Константинов по старой привычке сказал несколько «теплых» слов в адрес коммунистов, и был горячо поддержан поклонниками Адольфа Алоисовича, которые читали работы фюрера только в той части, которая касалась евреев. Если бы они прочли некоторые размышления Гитлера о коммунистах, то узнали бы много для себя полезного. В частности, им стало бы известно мнение фюрера о том, что наиболее ретивые члены национал-социализма пришли в гитлеровское движение именно из коммунистической партии как наиболее близкой по духу.
Сергей Бабурин, выступая на учредительном съезде ФНС, напомнил собравшимся, что «мы собрались для того, чтобы осуществить идею, которую в свое время не смогла реализовать группа „Союз“ затем – фракция „Россия“ и, наконец, все патриотические организации – объединить усилия во имя возрождения единой многонациональной Родины».
Слово СССР Бабурин не назвал, но зато дал рецепт, как этого объединения можно достичь: восстановлением практики госзаказов и распределения.
Другими словами, Бабурин предлагал вернуться в старое, доброе тоталитарное прошлое, когда государство заказывало танки и ракеты, а ввезенное с Запада продовольствие распределяло таким образом, что со всей России переполненные поезда мчали в Москву миллионы людей за колбасой и маслом. Больше их купить было негде на всем пространстве великой России, если не считать партийных спецраспределителей, о которых большинство собравшихся в зале сохранили самые лучшие воспоминания (а некоторые втихаря пользовались ими и до сих пор).
Выступление Бабурина, хотя и воспринималось собравшимися положительно, не вызвало особых эмоций, поскольку осторожный депутат тщательно избегал экстремистских призывов и воинственных воззваний, на которые психологически был настроен зал. Кроме того, он лишь вскользь проговорил о том, ради чего, собственно, все здесь и собрались. Для того, чтобы создать мощную единую организацию, нечто вроде новой, но, разумеется, гораздо более сильной «Русской Правой». Ибо, как заметил красный вождь Зюганов, цитируя Ленина, «организацию можно победить только организацией».

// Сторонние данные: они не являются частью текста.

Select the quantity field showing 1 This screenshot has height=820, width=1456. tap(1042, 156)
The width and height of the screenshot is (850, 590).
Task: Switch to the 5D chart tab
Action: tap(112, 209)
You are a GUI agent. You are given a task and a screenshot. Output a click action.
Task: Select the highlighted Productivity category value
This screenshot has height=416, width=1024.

Об этом было поручено сказать главному редактору газеты «День», бывшему сионисту, бывшему «соловью Генштаба», а ныне свихнувшемуся от крутых поворотов судьбы, а потому ставшему идеологом непонятной идеи, которую он и сам был не в состоянии сформулировать, Александру Проханову.
Поведав залу, что «в России хорошо только крысам и воронам» и сорвав по этому поводу бурные аплодисменты, длинноволосый идеолог призвал к примирению «красной и белой идей», что привело к принятию специальной резолюции о преодолении раскола 1917 года. Отныне, при создании Великой России, объединенный народ станет черпать обеими чашами – «красной и белой» – и пить из обоих колодцев.
Провозглашение подобного примирения было скорее идеалом, к которому следует стремиться, нежели реальностью. Если все «белые» патриоты видели себя наследниками «белогвардейцев», то коммунистическая «красная» оппозиция считала себя наследниками «большевиков», которые могли еще примириться с далеким прошлым, но ничего не собирались уступать в настоящем и тем более – в будущем.
Одни группировки выступали, например, за свободное фермерство в рамках наставлений своего кумира Столыпина. «Красные» делали со своей стороны все возможное, чтобы сорвать земельную реформу и сохранить колхозное рабовладение. Одни поддерживали отечественных предпринимателей, другие – трудящихся в их борьбе с предпринимателями. При подобном антагонизме, в течение десятилетий раздирающим «красных» и «белых», единственным мостом между ними могли стать коричневые идеи, а общей точкой соприкосновения – политика, начинающаяся и кончающаяся антисемитизмом. Это была та ловушка, из которой не существовало даже теоретического выхода. В итоге, как ни старались Константинов и Зюганов создать какое-то подобие красно-белого единства, получилось то, что неизбежно должно было получиться: красно-коричневый блок.